Bei Gullhyver vereint das Institut ONERA, Frankreichs Gegenstück zum Deutschen Zentrum für Luft- und Raumfahrt DLR, gleich mehrere mögliche Zukunftstechnologien in einem Entwurf: An der Oberseite eines Breitbau-Rumpfes hängen lange, schmale, abgestrebte Tragflächen mit Open Rotor-Triebwerken – die wiederum mit Wasserstoff befeuert werden, dessen Tanks sich hinter der Passagierkabine im Rumpf befinden. Auf der Paris Air Show 2023 in Le Bourget präsentierte das Forschungsinstitut ein erstes Modell. Gullhyver soll vor allem mit seinem geringen CO2-Ausstoß punkten und besonders sparsam im Betrieb sein. Vor allem aber könnte das Projekt laut ONERA helfen, zukünftige Entwicklungen für die zivile Luftfahrt voranzutreiben.

Ungewöhnliches Aussehen
Die Gullhyver ist konzipiert als Mittelstreckenflugzeug, mit 200 Sitzplätzen und einer Reichweite von 4.000 Nautischen Meilen (7.400 Kilometer). Der Rumpf ist nach dem sogenannten "double-bubble"-Prinzip konstruiert und bietet Platz für acht Passagiere pro Reihe. Die Breitbau-Auslegung des Rumpfes gewährt im hinteren Teil des Flugzeuges ordentlich Platz für die Tanks. Der ungewöhnliche Querschnitt resultiert aus der Tatsache, dass sich die gesamte Passagierkabine vor der Tragfläche befindet. Ein konventioneller, runder Rumpf mit nur einem Kabinengang würde das Flugzeug laut ONERA zu lang machen.

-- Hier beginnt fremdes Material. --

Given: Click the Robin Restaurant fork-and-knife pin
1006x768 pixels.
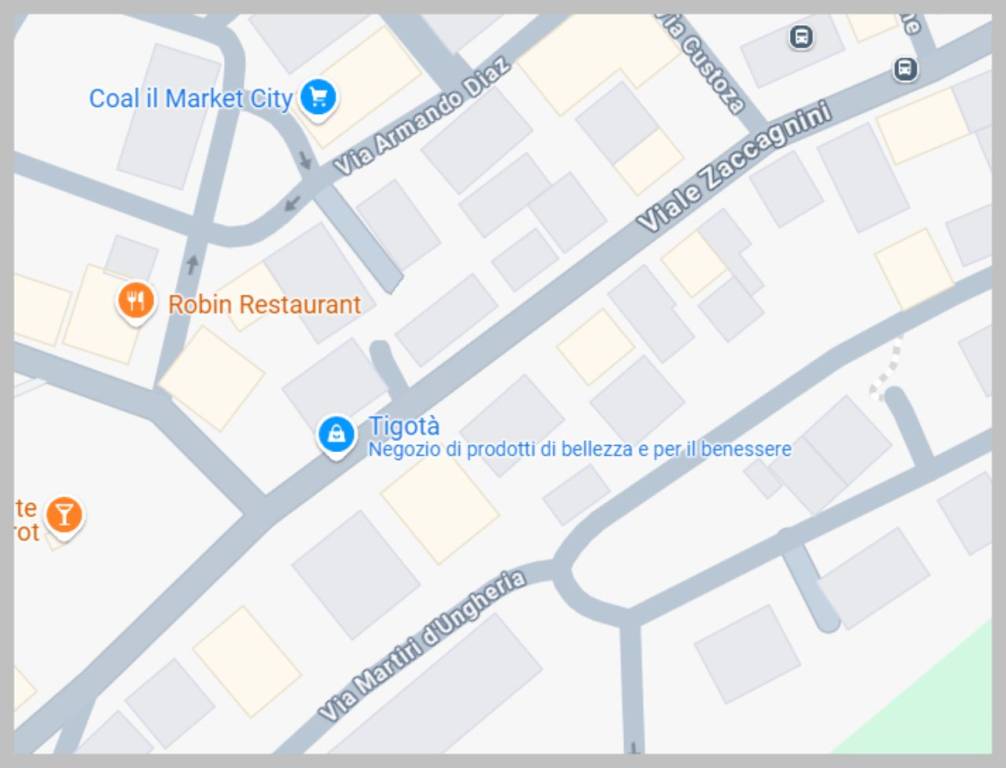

Flügel mit hoher Streckung
Die Verlegung aller Kraftstofftanks in den Rumpf macht zugleich den Weg frei für eine völlig neue Konzeption der Tragflächen. Hier greifen die Franzosen die Idee des "Truss-Braced Wing" auf, die in den USA derzeit auch Boeing und die NASA in einem gemeinsamen Forschungsprojekt unter die Lupe nehmen. Die abgestrebten Flügel liegen an der Oberkante des Rumpfes auf und stechen außerdem wegen ihrer extrem hohen Streckung ins Auge. Das soll den Luftwiderstand reduzieren und sich zudem auf das Gewicht des Flugzeugs positiv auswirken.

Wasserstoffantrieb
Ein weiterer Schwerpunkt des Gullhyver-Projekts liegt auf dem Einsatz von Wasserstoff als Treibstoff. Wasserstoff gilt vielen als mögliche alternative Energiequelle für die Luftfahrt, da er bei der Verbrennung keine schädlichen Emissionen erzeugt. ONERA arbeitet nach eigenen Angaben selbst an Wasserstoffantrieben für die Luftfahrt. Die Konzentration auf das Open Rotor-Konzept, eine Mischung aus Turbofan und Turboprop, soll Gullhyver unabhängig davon besonders sparsam machen. Die zentrale Frage, woher der – möglichst "grüne" – Wasserstoff in einem künftigen Alltagsszenario einmal kommen soll, steht allerdings nicht im Zentrum des ONERA-Projekts.